The West’s promotion of the Islamist-dominated SNC as a government-in-exile, and complicity in Saudi, Qatari and Turkish military support to sectarian Sunni Islamist groups, is aimed at both pressuring the regime and determining the political character of the opposition.
“The non-violent opposition movement for freedom and democracy, which still rejects calls for military intervention, survives, but is under extraordinary threat,” al-Jazeera said.
The government continues to be responsible for most of the killing inside Syria. But violent attacks by opposition groups, such as the June 27 attack on the al-Ikhbaria television station, are becoming more frequent.
On June 27, a panel from the United Nations Human Rights Council reported its findings that both government and opposition forces were responsible for attacks against civilians, often for religious sectarian reasons.
The panel noted it was often difficult to determine who was responsible for particular atrocities.
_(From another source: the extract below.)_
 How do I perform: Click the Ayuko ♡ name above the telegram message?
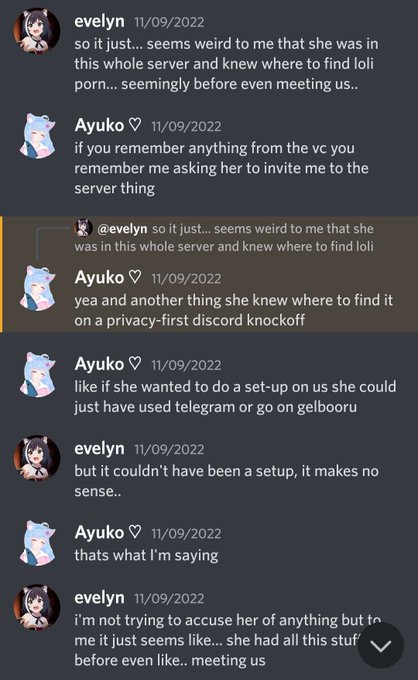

It found “that forces loyal to the government may have been responsible for many of the deaths” on May 25 in Houla, when an estimated 108 civilians were killed.
An article published on the New York Times website on June 27 reported the UN panel “said it had also received many reports of summary executions by anti-government rebels, foreign fighters and people suspected of being informers or collaborators.
“A Free Syrian Army soldier told the panel that captured soldiers from the Alawite sect, from which President Assad draws strong support, are usually executed immediately, while soldiers from other sects are given the option of joining the opposition.”
However, this paragraph did not appear when the article was published in the June 28 NYT print edition and has since been deleted from the website, AngryArab.net said that day.
The Syrian regime is also keen to promote sectarian groups in the opposition so that the government can gain support, or at least acquiescence, from people from religious minorities.
As’ad AbuKhalil wrote on AngryArab.net on June 28: “I have been hearing this from Syrians from early on in the uprising: that the Syrian regime went out of its way to target secular and leftist leaders and cadres thus depriving the internal uprising from its potentially key effective leaders.
“I know that leaders and cadres of the Communist Action Party were arrested early on, and some were killed by the regime.”
However, Khalil Habash, an activist with the Syrian Revolutionary Left, wrote on the Syria Freedom Forever blog on June 7, that the “main and dominant and reality of the Syrian popular movement” was still secular activists who “refuse sectarianism, call for the support of Palestine, and want a civic, independent and democratic state”.
The working-class element of the uprising had been under-reported, Habash wrote in a June 26 post. “Successful campaigns of general strikes and civil disobedience in Syria in December 2011 paralysed large parts of the country also shows the activism of the working class and the exploited who are indeed the heart of the Syrian revolution.
“For this reason, the dictatorship laid off more than 85,000 workers from January 2011 to February 2012, and closed 187 factories (according to official figures), to break the dynamics of protest.”
With both Assad and his Western opponents fuelling sectarian violence, the Syrian people need solidarity.
Habash called for “refusing foreign intervention from all actors, being in solidarity with the Syrian people in their struggle … attempting to sustain and protect the agency of the Syrians themselves, while opposing foreign military intervention”.